ウィリアム・カペル 幻のフリック・コレクション・リサイタル

録音:1953年3月
収録曲:コープランド / ピアノ・ソナタ(1941)、ショパン / 夜想曲 Op.55-2、マズルカ Op.33-3、幻想ポロネーズ Op.61、ムソルグスキー / 展覧会の絵、 シューマン / 「子供の情景」Op.15 より『見知らぬ国と人々から』、スカルラッティ / ソナタ K.380


■万人に聴いていただきたい名盤。
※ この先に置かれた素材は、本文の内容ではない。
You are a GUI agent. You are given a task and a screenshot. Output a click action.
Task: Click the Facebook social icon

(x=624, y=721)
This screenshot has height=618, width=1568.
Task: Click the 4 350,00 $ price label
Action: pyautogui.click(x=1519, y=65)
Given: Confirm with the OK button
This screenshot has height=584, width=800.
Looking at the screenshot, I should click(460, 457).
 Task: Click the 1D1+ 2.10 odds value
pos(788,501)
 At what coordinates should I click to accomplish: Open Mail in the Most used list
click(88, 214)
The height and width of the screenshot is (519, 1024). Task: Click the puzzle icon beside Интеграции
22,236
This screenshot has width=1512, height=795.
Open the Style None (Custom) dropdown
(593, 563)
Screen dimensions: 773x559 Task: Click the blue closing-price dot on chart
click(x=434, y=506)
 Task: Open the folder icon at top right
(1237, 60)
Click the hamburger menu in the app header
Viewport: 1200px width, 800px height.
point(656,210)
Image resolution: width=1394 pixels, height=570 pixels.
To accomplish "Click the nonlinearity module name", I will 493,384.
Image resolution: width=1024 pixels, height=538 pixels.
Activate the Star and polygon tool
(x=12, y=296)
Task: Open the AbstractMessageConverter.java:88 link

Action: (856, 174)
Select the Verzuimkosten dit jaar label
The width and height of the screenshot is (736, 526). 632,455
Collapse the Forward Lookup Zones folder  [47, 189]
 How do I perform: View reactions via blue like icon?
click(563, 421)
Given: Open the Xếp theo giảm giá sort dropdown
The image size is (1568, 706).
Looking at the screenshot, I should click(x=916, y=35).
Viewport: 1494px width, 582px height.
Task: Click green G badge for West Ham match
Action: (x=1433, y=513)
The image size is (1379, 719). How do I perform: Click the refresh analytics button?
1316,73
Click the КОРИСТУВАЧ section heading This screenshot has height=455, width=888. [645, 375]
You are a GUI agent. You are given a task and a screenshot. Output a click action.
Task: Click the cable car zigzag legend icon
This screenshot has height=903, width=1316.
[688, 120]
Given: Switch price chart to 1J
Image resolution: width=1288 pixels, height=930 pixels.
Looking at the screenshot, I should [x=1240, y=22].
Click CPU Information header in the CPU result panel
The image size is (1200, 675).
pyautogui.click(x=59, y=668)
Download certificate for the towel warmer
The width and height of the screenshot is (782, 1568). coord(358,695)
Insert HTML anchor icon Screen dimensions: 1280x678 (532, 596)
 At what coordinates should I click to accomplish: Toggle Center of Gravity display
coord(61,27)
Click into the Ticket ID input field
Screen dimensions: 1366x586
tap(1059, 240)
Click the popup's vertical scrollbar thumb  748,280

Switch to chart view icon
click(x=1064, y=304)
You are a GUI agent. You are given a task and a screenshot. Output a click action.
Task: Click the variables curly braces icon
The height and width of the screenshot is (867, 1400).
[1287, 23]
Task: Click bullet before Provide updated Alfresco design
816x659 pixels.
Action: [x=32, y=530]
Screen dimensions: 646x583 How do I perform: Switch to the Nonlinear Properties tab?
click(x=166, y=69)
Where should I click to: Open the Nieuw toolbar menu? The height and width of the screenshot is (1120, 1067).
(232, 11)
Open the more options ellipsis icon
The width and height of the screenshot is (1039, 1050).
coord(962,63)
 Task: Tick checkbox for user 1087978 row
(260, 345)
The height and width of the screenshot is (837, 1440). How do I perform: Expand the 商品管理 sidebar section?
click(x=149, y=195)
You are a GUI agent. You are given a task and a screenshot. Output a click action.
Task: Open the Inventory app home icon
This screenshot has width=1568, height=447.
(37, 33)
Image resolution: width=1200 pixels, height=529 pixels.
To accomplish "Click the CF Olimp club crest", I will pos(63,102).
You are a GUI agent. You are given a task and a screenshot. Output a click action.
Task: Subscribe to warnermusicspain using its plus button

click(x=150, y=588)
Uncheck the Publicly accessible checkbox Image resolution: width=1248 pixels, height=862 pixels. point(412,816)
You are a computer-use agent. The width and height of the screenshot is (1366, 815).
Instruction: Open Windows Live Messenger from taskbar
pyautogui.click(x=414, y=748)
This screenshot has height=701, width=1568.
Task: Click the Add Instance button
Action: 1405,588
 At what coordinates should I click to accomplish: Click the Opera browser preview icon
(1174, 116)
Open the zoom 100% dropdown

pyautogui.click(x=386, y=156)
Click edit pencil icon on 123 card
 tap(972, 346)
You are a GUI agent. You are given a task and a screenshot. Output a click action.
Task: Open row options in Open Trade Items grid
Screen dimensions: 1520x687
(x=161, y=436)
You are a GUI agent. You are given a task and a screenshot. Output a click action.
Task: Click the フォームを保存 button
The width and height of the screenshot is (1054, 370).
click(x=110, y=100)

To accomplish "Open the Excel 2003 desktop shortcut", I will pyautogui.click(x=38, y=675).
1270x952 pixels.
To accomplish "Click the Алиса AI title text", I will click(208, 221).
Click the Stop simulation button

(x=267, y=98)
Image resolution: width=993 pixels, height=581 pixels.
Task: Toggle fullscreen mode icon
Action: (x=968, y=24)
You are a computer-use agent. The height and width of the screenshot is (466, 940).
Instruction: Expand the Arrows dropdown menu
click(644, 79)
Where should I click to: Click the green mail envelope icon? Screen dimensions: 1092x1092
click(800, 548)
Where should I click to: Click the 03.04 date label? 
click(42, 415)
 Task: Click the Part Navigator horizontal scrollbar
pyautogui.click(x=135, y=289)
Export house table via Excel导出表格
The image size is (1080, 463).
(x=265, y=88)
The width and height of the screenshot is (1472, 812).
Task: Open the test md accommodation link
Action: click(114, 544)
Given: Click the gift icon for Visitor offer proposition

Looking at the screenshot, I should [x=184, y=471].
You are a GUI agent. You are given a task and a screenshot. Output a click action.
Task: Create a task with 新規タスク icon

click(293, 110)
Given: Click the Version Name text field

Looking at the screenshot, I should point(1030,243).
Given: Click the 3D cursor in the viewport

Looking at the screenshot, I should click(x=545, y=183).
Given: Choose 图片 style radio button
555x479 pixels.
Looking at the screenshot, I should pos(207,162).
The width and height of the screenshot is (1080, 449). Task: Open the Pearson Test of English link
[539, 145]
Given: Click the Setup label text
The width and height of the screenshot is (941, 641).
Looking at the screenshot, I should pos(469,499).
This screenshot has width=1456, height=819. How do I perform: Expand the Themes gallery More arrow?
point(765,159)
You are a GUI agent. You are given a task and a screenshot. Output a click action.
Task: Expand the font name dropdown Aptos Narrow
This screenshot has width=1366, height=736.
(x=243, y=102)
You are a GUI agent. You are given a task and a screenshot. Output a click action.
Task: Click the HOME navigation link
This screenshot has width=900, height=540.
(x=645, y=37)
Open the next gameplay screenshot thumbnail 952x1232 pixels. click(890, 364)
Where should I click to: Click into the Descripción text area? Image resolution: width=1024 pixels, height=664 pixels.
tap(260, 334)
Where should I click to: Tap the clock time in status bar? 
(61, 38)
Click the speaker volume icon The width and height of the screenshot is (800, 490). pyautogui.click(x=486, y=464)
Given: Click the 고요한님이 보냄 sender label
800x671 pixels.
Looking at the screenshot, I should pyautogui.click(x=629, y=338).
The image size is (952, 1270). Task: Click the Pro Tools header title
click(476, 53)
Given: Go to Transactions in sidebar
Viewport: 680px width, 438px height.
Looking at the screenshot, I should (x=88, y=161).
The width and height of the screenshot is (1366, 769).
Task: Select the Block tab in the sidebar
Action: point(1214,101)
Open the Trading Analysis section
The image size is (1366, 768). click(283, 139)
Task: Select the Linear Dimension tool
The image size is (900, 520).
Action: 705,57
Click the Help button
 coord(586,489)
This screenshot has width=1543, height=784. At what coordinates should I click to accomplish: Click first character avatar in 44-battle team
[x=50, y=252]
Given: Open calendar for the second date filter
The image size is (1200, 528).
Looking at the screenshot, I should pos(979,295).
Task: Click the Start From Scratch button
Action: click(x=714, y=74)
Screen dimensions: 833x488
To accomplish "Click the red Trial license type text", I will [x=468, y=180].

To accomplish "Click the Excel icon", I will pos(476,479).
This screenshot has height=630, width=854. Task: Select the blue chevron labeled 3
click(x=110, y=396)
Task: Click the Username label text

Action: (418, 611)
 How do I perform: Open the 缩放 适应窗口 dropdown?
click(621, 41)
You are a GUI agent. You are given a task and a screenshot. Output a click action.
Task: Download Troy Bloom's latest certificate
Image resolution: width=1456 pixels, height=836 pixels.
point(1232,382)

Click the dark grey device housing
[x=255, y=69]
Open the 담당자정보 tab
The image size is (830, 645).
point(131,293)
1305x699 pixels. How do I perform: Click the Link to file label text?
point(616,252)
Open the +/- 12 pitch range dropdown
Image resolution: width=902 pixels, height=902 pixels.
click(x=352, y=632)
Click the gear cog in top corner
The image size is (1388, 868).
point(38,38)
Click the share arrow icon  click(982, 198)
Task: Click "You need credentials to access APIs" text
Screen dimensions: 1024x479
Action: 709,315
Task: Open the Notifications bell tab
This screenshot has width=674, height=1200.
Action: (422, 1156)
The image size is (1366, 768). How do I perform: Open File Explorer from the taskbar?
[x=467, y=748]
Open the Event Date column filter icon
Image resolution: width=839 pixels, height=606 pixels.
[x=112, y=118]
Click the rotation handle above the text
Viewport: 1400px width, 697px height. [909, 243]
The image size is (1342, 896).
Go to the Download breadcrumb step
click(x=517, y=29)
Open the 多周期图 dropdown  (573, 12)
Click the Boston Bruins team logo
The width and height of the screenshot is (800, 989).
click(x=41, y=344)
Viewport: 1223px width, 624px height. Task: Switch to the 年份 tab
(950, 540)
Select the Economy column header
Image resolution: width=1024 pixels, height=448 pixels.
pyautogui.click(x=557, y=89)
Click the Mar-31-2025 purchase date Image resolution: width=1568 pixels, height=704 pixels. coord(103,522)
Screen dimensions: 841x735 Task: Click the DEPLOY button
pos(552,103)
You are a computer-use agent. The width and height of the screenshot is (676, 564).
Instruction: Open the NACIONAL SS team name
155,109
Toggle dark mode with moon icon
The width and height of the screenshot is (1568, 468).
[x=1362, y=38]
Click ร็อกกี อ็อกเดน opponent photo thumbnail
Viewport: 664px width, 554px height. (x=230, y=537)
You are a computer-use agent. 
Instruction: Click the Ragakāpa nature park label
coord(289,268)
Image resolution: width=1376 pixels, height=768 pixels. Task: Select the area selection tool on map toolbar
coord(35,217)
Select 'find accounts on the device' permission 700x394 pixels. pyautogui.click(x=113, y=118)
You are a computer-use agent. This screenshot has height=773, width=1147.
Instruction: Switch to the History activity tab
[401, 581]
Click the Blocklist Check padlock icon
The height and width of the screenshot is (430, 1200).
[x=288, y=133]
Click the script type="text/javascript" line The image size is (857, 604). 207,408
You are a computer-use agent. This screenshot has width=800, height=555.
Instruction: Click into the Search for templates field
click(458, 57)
■

   これは、カペルの死後、かなりの時間が経過してから 発見された録音で、ニューヨークの私設美術館「フリック・コレクション」におけるリサイタルを アンコールに至るまで完全収録したものである。緊張感の張り詰めたコンサート会場での演奏とは異なり、 日曜日の午後のアットホームな雰囲気の中行われた演奏会ということもあり、程よく肩の力がぬけてはいるが、 演奏の完成度の高さ、センスの煌きは特筆に価する。
   いずれの曲を取って見ても素晴らしい演奏だが、特にショパンのノクターンは 宝箱にしまっておきたくなるような珠玉の名演。図らずも涙腺が緩んでしまうので要注意。
   展覧会の絵も、 輝く音色と卓越した技術により文句のつけようがない余裕の演奏。 ”リモージュ”の最後ではあまりの速さに目が点になってしまった。 また、”卵の殻をつけた雛の踊り”におけるコミカルな表現もなかなかシャレている。 カペルのウィットに富む一面が十二分に発揮された名演といえよう。
   コープランドのソナタはあまり馴染みがない曲かもしれないが、 聴くほどに「なるほどな」と思わせる明瞭な演奏である。 これらの作品におけるカペルの演奏は、まるで緻密に描かれた作品の設計図を眺めるような楽しさだ。彼の作品に対する鋭い洞察力は作曲家自身にも大絶賛された。
   アンコールのシューマンとスカルラッティも・・・ひとつひとつ言葉で説明するのはもどかしい。とにかく聴いてみられたし。